EXTRACTED RECORDS:
>>

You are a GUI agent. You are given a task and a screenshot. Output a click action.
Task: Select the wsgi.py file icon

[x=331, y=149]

<<
>>

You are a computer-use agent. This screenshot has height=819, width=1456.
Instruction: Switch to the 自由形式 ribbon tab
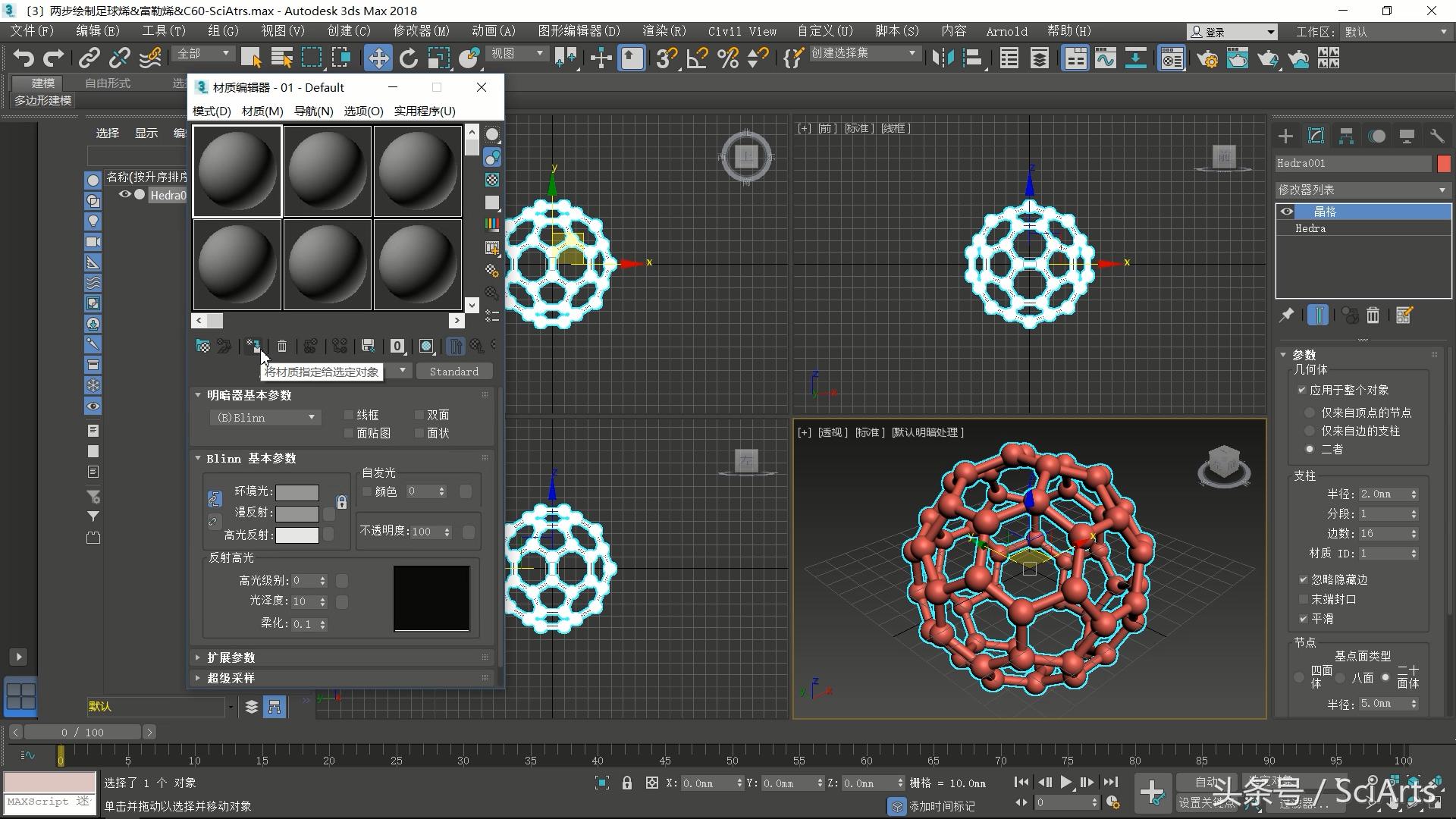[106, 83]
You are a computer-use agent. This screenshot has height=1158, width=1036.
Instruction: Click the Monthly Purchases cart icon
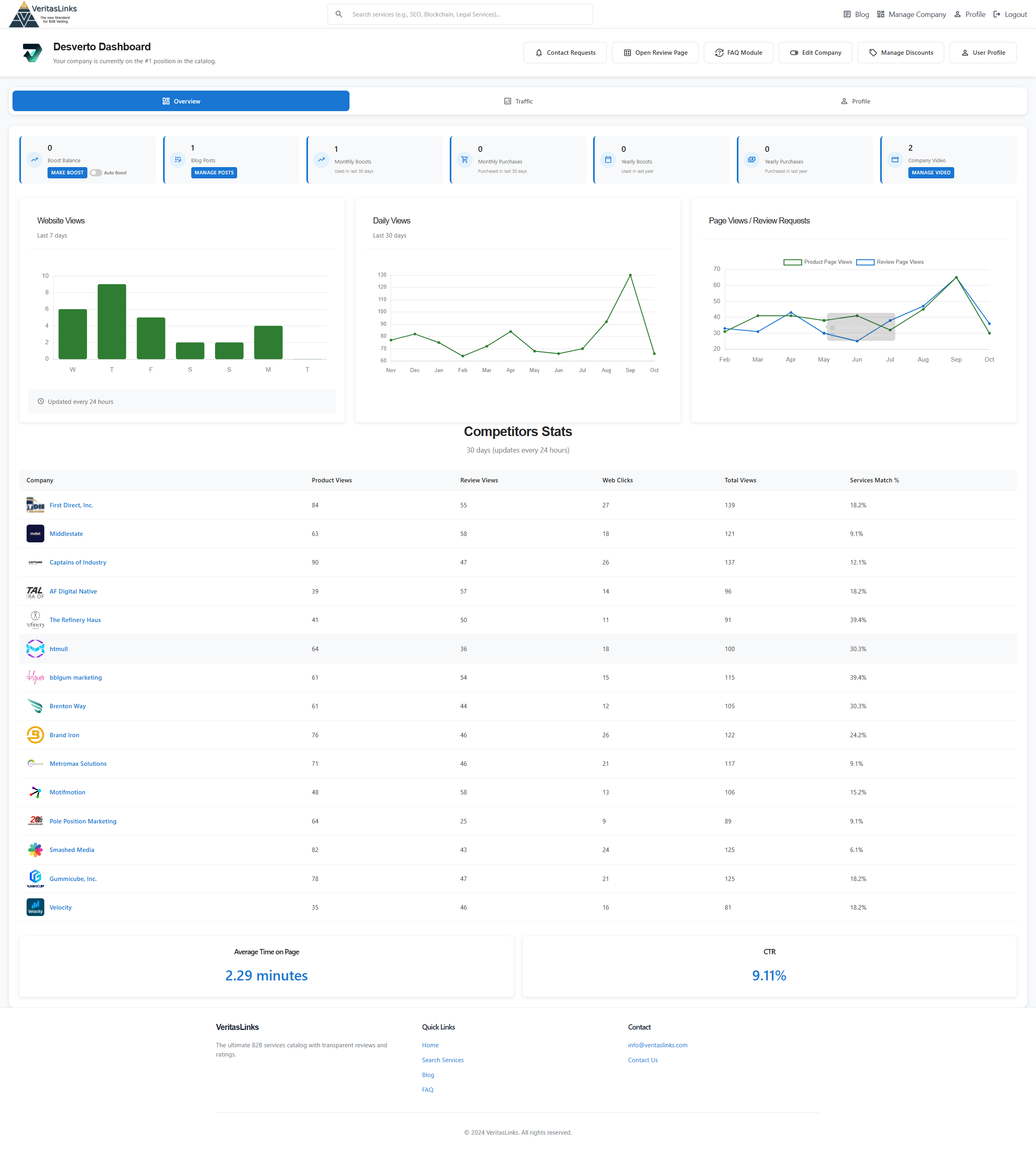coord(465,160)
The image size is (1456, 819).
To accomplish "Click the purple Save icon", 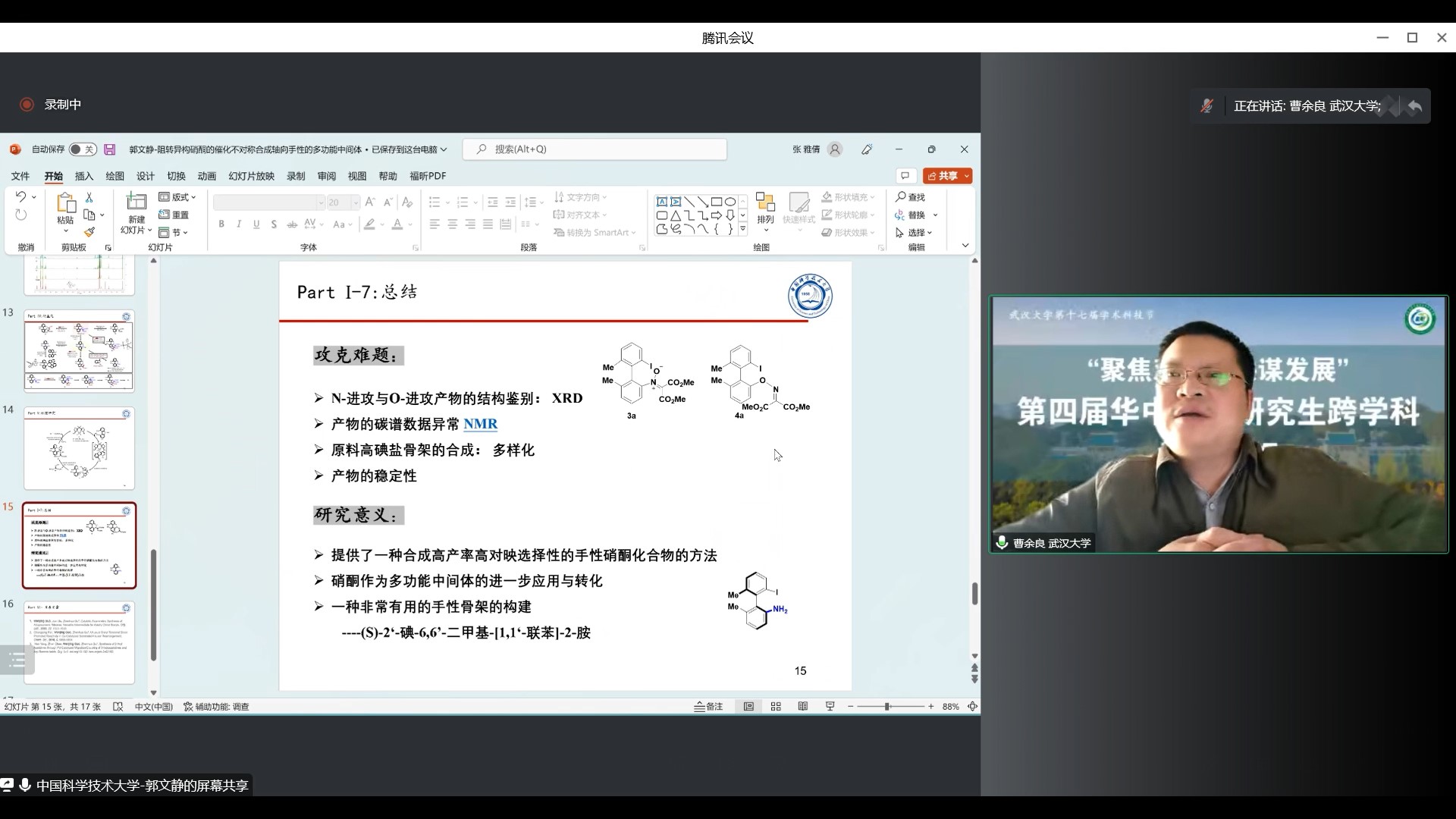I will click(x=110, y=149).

<<
>>

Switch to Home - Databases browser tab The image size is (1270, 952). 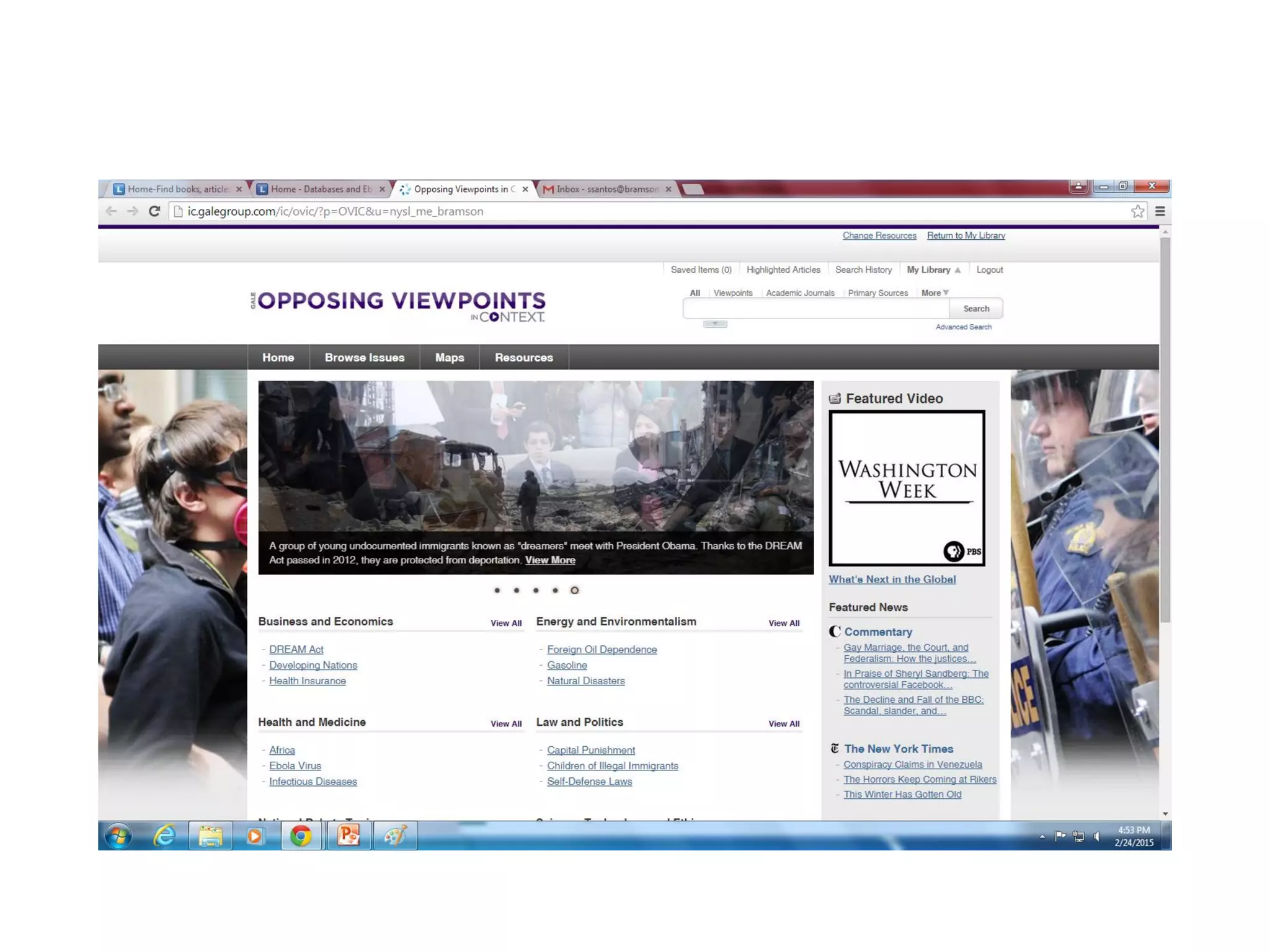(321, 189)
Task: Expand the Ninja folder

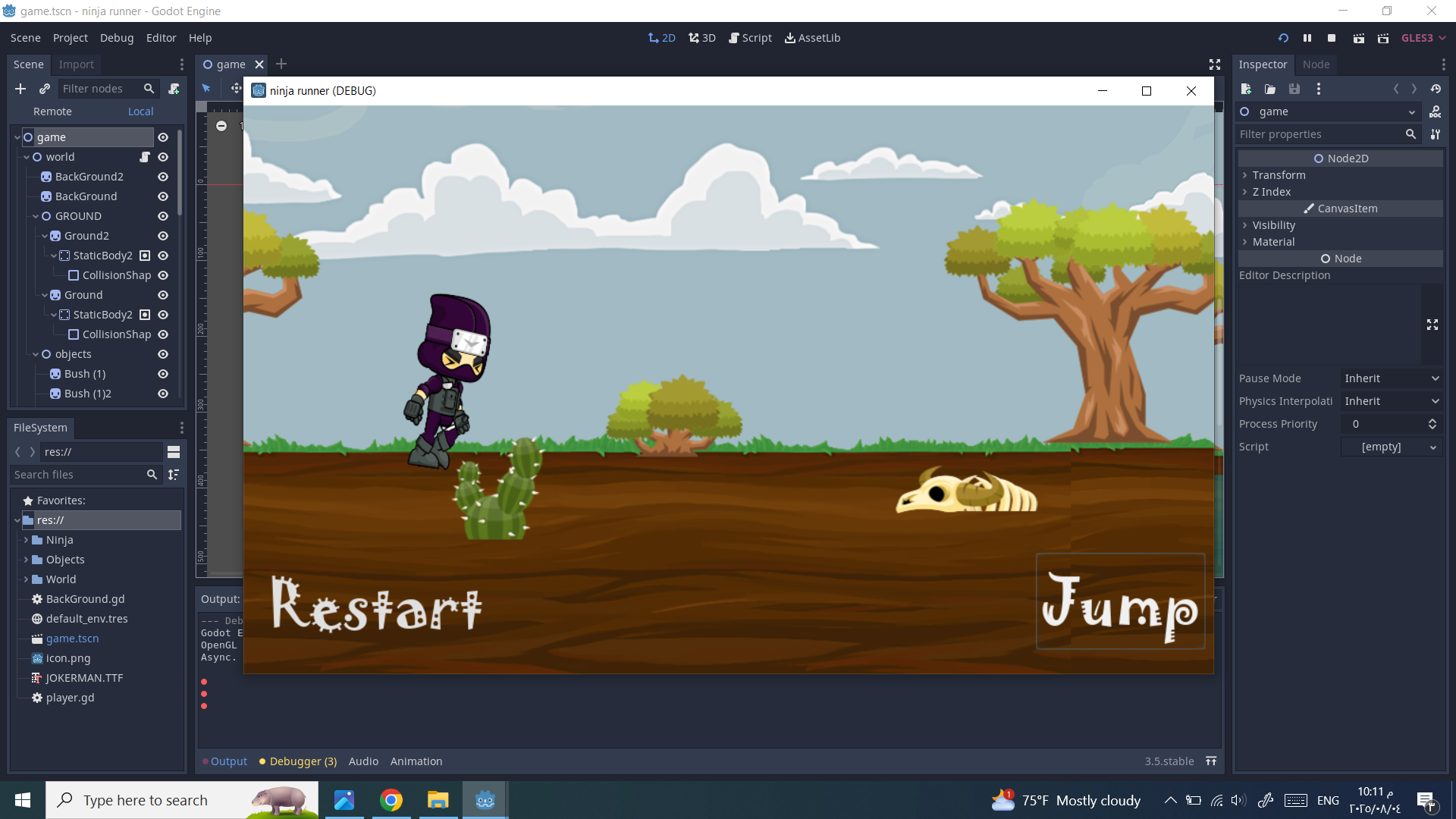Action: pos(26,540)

<<

EXERCISE DETAILS: Lines holding the word "height": say how many there are in the data, and nothing more.

ANSWER TO THIS PROBLEM: 2